▶ **Source excerpt**

# How do I control villager placement?



## Aurora (Jul 1, 2013)

I know there was a thread on it but I can't find it.

I saw that a roped off area was being taken, so I turned off the game without saving. I then started a new player, but when I went to the town the roped off area was still there. Then I went back a day and tried with a new player again. The roped off area is still there.

Please help! This house will be in a bad spot plus it's Diva... and she looks frightening


----------



## JKDOS (Jul 1, 2013)

The game saves as you load a character. It's there forever now.

When you create a new character it places you in the game w/o saving.

I'll go find the thread


----------



## Aurora (Jul 1, 2013)

I found it but thank you. So how do we control villagers then? I don't know when they'll be coming


----------



## Rune (Jul 1, 2013)

I'm afraid it's too late, you're supposed to do the new player thing BEFORE getting on your mayor for the day.


----------



## JKDOS (Jul 1, 2013)

http://www.belltreeforums.com/showt...ling-quot-where-houses-appear&highlight=loads



Aurora said:


> I found it but thank you. So how do we control villagers then? I don't know when they'll be coming



How many villagers do you have? if 1 out of 9 moves out then you have a 100% chance to get a new one


----------



## Aurora (Jul 1, 2013)

traceguy said:


> http://www.belltreeforums.com/showt...ling-quot-where-houses-appear&highlight=loads
> 
> 
> 
> How many villagers do you have? if 1 out of 9 moves out then you have a 100% chance to get a new one


Diva was the 9th one... any advice to getting villagers to move out faster?


----------



## JKDOS (Jul 1, 2013)

Aurora said:


> Diva was the 9th one... any advice to getting villagers to move out faster?



I find it's random. Whether the villager is best friends or worst friends. They might just ask to move out. Time Traveling is probably the only way to make one move out soon.

▶ **Collected material**
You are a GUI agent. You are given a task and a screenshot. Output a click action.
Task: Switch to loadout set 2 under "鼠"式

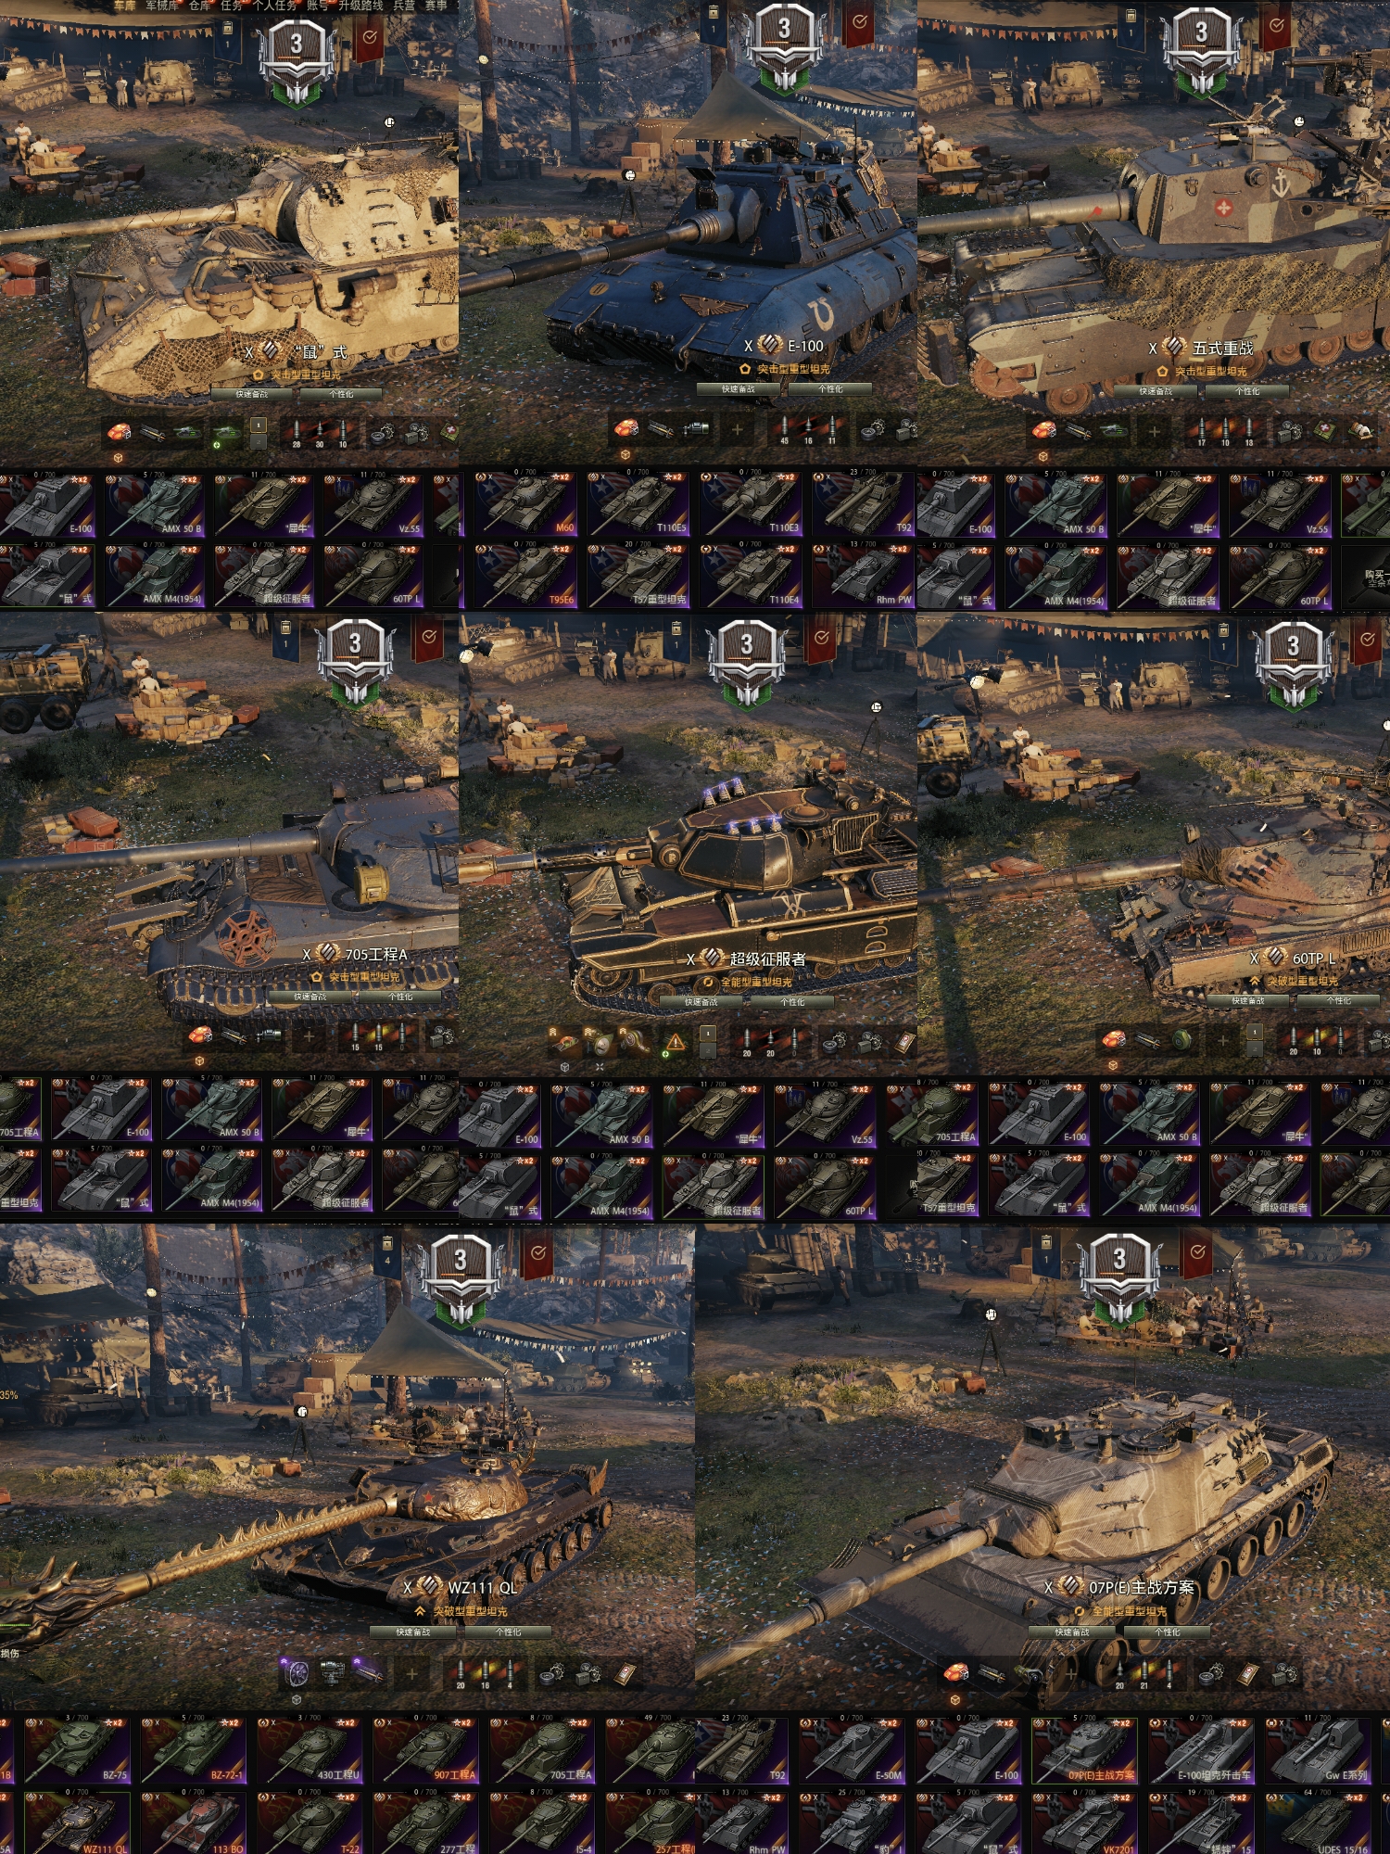coord(259,441)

▶ **Exercise objective**
Pick up the forum thread on controlling villager placement, which appears above the lines, and continue it from its last post.

▶ **Reply to the exercise**
----------



## Ninfia Chan (Aug 9, 2013)

To move villigers out you can push them around until they get mad.


----------



## TeddysMama711 (Aug 9, 2013)

Ninfia Chan said:


> To move villigers out you can push them around until they get mad.



Actually, that doesn't work to get them to move.


----------



## BellGreen (Aug 9, 2013)

█⌦♫​If there was a plot yesterday and you have room, I'm pretty sure you get a plot two days after (as in on that 2nd day). I don't know, but two days after Zell moved out, Mint moved in.​♫⌫█​


----------



## KitchenWhisk (Aug 9, 2013)

Can we get a FAQ page stickied somewhere? The same five questions get asked multiple times a day and then get buried under new posts too quickly to help more than a few people :/


----------



## BellGreen (Aug 9, 2013)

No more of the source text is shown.